Republican liberalism, then, suggests that we should follow the trail of actors that determine policy in the real world rather than abstract to the state level. They might likely point to the global financial crisis, for example, to explain the lack of forward movement toward climate agreement since 2008. One common charge of states’ domestic politics is that their governments can bank on only a scarce amount of “political capital.” When a significant crisis occurs they must put other issues on the back burner and put out the fire of the moment. Since the financial crisis has been consuming significant political capital of countries across the world, it stands to reason that issues with long time horizons—like climate change—are put aside until the crisis subsides.

What about the period before the financial crisis?

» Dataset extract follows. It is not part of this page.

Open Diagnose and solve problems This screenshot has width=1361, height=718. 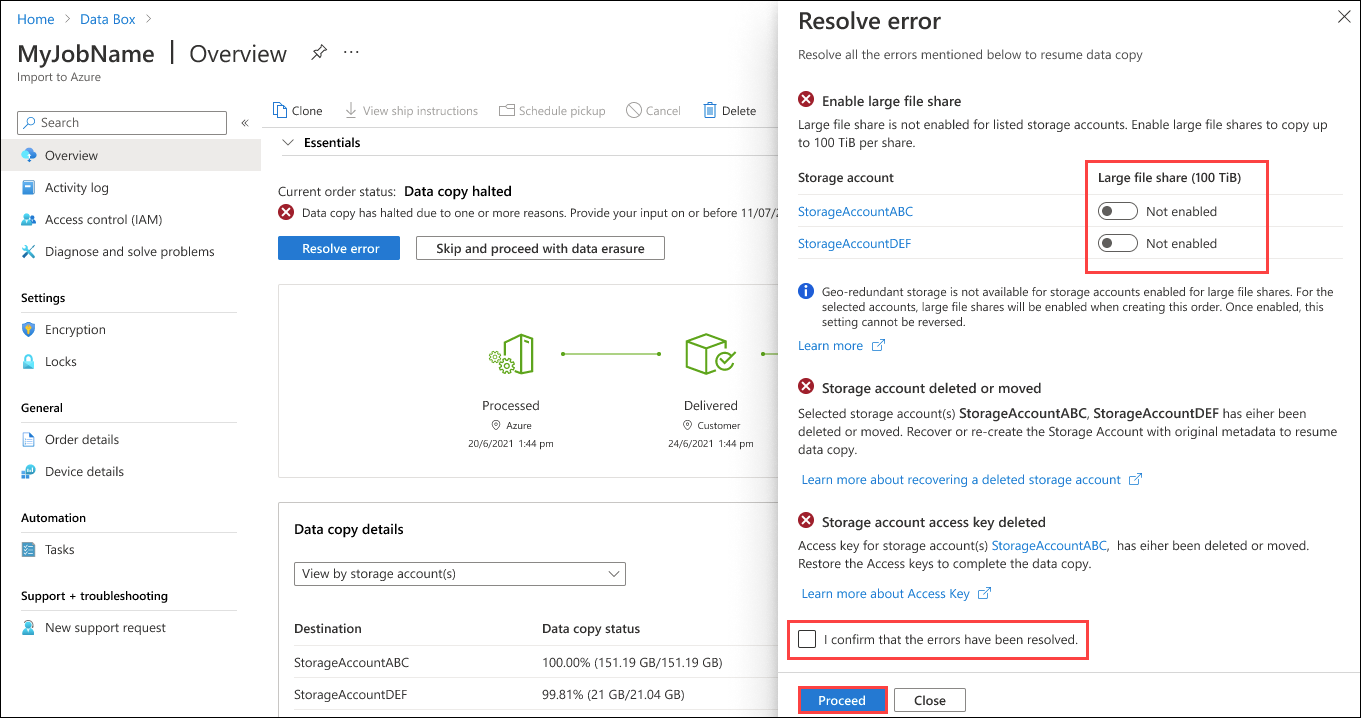(130, 251)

A republican liberal would likely respond that there was not sufficient simultaneous policy alignment at the domestic level of enough countries to form common international agreement. Perhaps in 2004 Russia was willing to concede to additional emission cuts and India was not, whereas in 2005, because of domestic politics, the situation reversed. Since the government of neither country wanted to sign at the same time as the other, no agreement was made. Multiply this situation times the 194 countries currently negotiating within the UNFCCC and the picture becomes as dire as it is complex.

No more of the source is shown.